(The input)

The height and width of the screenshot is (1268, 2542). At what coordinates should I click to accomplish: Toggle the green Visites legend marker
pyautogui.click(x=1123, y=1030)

(End The input)
(The input)

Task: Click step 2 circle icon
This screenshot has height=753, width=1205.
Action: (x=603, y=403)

(End The input)
(The input)

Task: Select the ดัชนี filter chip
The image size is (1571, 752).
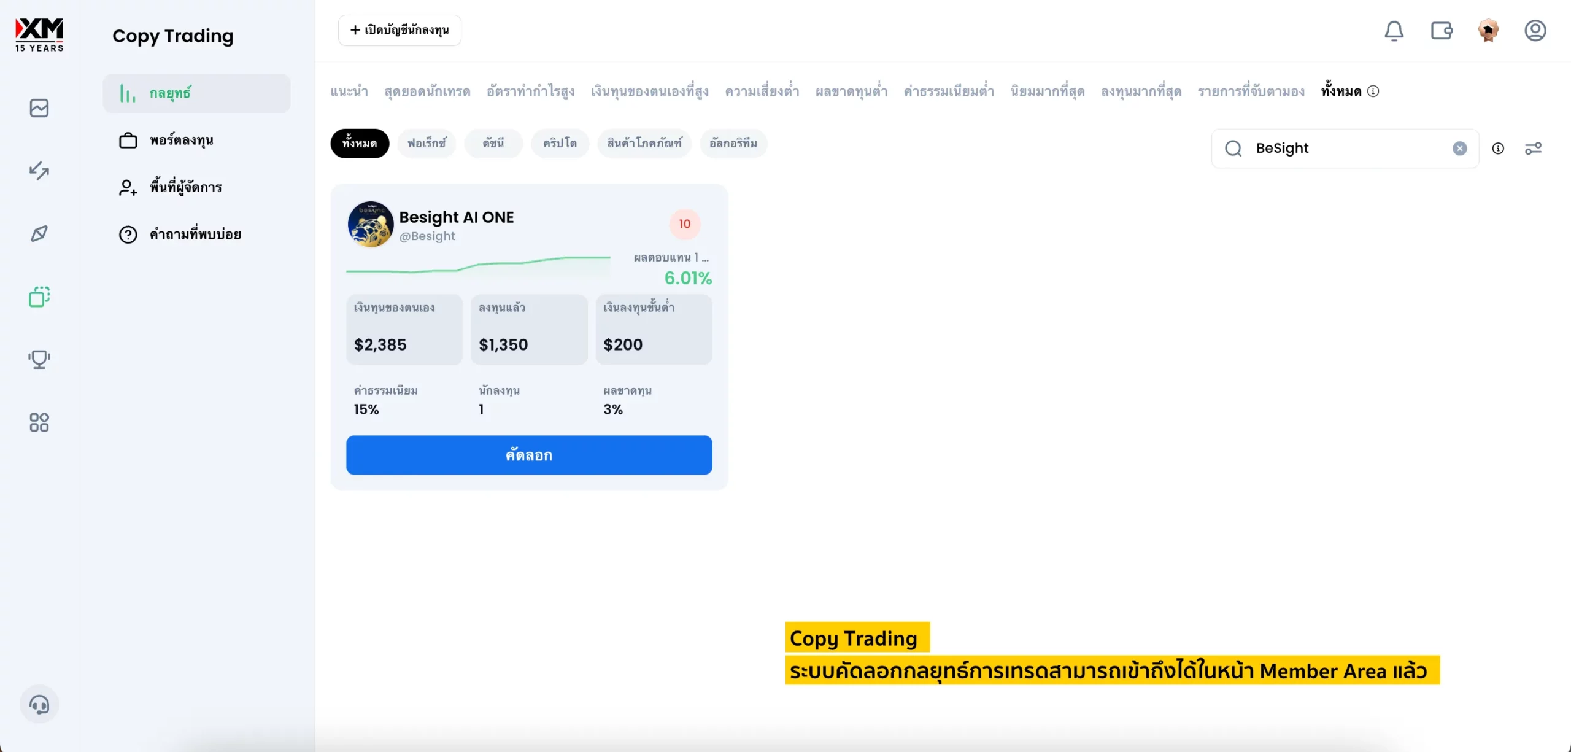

(End The input)

Your task:
Would you please copy, word for word, everything above from the line containing "Task: Select the ดัชนี filter chip" down to the line containing "The image size is (1571, 752).", those two lines included?

Output for this task:
Task: Select the ดัชนี filter chip
The image size is (1571, 752).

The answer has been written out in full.